Retype all entries exactly, skipping pictures.

Stored data entries:
Segment Open

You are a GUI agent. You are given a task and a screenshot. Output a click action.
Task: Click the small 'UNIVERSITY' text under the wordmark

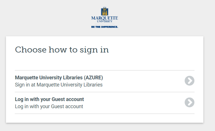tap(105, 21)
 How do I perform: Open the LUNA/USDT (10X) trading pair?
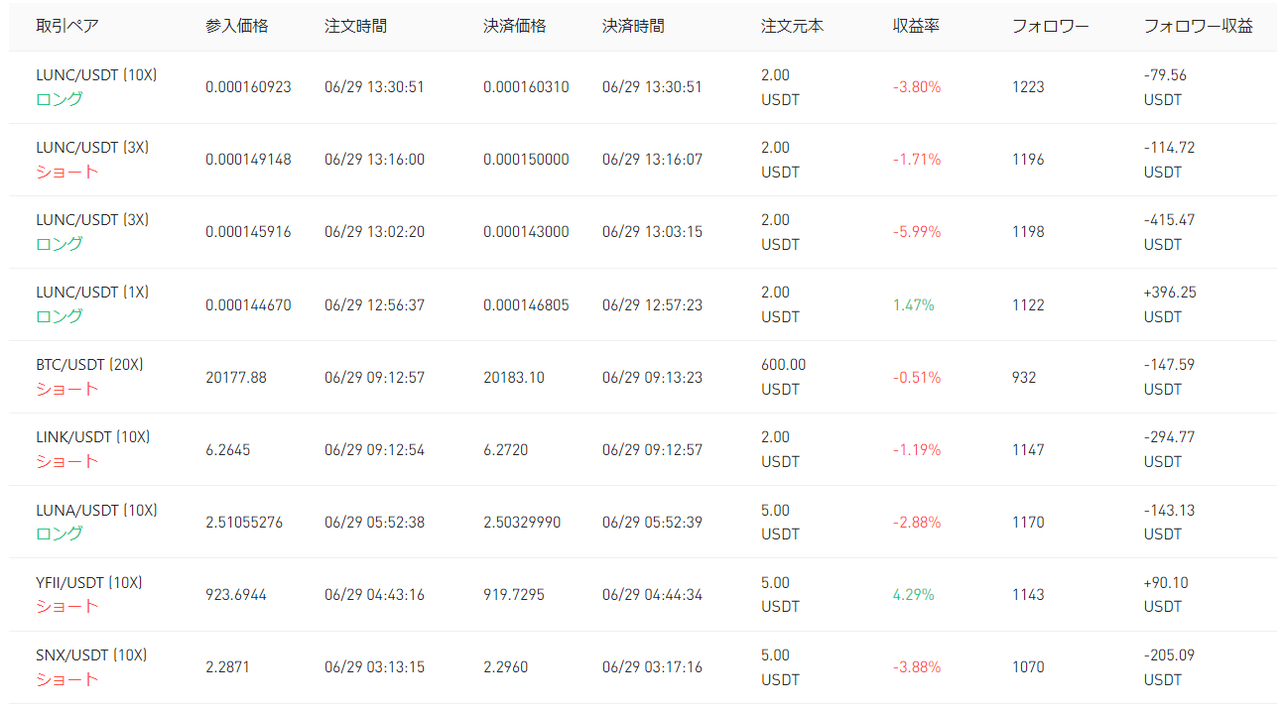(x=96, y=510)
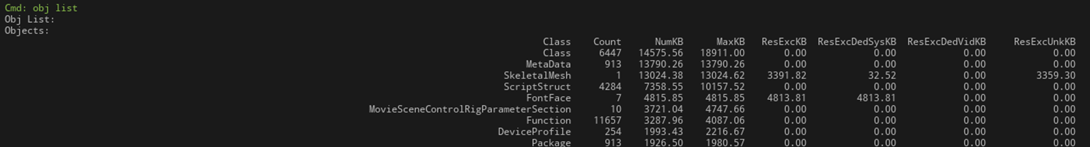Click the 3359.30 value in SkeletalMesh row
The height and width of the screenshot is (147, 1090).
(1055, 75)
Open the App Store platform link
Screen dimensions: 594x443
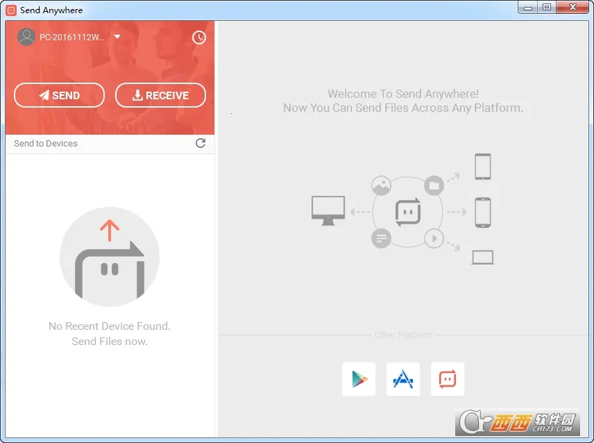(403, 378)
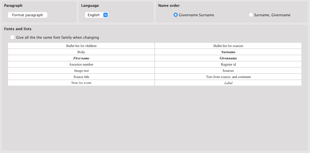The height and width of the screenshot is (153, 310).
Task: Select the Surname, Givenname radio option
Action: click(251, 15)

Segment Closed

§ **WORKED SOLUTION**:
You are a GUI agent. You are given a task and a screenshot. Output a click action.
Task: Click the small 'UNIVERSITY' text under the wordmark

tap(105, 21)
 How do I perform: Open the LUNA/USDT (10X) trading pair?
(x=96, y=510)
Click the 3359.30 value in SkeletalMesh row
The height and width of the screenshot is (147, 1090).
(1055, 75)
Open the App Store platform link
Screen dimensions: 594x443
(403, 378)
The height and width of the screenshot is (153, 310).
Task: Select the Surname, Givenname radio option
Action: click(251, 15)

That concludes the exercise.